## Sezione del documento
┌──
Proprio da questa lezione di Nabokov, ho derivato l’idea del Gioco dei giorni narrati, una antologia di 366 brani letterari in cui è presente una data, edita da Giunti nel 1994 e firmata con l’alias Toni A. Brizi. Si tratta di un’antologia di effemeridi letterarie o meglio di crononimi: il crononimo è un artificio narrativo che dà forza al patto di finzione, collegando un marcatore di realtà, la data, con una storia.
Nel progettarlo, non ho avuto l’obiettivo di verificare la data storica della vicenda narrata, ma quello di estrapolare, dal corpus di racconti usati, un calendario parallelo, perpetuo, realizzato – per così dire – dalla parte della data in quanto sequenza giorno-mese.
└──
## Cosa si chiede
[1] Nel brano sul Gioco dei giorni narrati, con quale alias è firmata l'antologia?
[2] Stabilisci se le seguenti affermazioni concordano con il brano sul Gioco dei giorni narrati, rispondendo sì o no e citando le parole decisive: (a) l'antologia raccoglie 366 brani letterari; (b) l'antologia è stata pubblicata da Giunti nel 1994; (c) nel progettarla, l'obiettivo era verificare la data storica delle vicende narrate.
[3] Prosegui per favore il brano sul Gioco dei giorni narrati dopo la sua ultima frase.

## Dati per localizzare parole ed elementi
┌──
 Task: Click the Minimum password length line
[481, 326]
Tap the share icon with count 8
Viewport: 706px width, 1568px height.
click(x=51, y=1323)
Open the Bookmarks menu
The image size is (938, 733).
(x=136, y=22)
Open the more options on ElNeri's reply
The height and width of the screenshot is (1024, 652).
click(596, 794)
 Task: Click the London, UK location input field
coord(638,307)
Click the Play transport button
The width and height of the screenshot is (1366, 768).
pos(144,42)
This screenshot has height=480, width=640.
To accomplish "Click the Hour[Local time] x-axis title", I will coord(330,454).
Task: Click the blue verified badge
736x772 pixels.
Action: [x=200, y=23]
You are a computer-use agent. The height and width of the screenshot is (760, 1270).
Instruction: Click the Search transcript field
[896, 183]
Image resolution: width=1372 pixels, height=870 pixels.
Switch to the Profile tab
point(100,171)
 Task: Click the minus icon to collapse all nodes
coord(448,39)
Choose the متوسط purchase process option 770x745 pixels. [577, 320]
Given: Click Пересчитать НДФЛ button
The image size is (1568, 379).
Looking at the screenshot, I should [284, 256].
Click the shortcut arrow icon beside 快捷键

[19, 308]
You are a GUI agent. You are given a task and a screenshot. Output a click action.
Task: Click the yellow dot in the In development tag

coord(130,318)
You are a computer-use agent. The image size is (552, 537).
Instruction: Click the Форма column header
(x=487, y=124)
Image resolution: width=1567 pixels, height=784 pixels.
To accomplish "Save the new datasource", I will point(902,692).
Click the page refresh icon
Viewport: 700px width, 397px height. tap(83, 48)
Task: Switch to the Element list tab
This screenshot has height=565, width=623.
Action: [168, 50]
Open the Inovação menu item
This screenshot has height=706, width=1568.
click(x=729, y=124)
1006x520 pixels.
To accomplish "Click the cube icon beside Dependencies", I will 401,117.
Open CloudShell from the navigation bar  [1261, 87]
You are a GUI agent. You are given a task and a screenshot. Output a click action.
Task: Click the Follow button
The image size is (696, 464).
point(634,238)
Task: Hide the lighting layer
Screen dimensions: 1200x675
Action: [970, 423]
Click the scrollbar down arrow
└──
## Le risposte
[1] Con l'alias Toni A. Brizi.

[2]
(a) Sì: "una antologia di 366 brani letterari in cui è presente una data".
(b) Sì: "edita da Giunti nel 1994".
(c) No: "non ho avuto l’obiettivo di verificare la data storica della vicenda narrata".

[3]
Il criterio di raccolta: erano escluse le biografie e i diari storici; erano ammesse solo le opere di letteratura (fiction), anche se la data presente nel testo poteva essere storica. Da subito, è risultato chiaro che c’erano date frequentate (il primo del mese, i multipli di cinque: la cultura decimale si ripercuote nella letteratura?) e date più rade (il 19, il 29), per cui la prima preoccupazione è stata quella di riempire lo schema delle 366 caselle, usando anche le date di lettere e diari finzionali, ferma restando la preferenza per le pagine in cui la data risaltasse come un personaggio, come una scossa, o come un piccolo trattato sul tempo, cosa che accade nell’Aleph di Borges, nella Montagna incantata (o magica) di Mann, in Malina di Bachmann, nel Pendolo di Foucault di Eco. Ora non mancherebbe Infinite Jest di D. F. Wallace col suo tempo scandito dagli sponsor.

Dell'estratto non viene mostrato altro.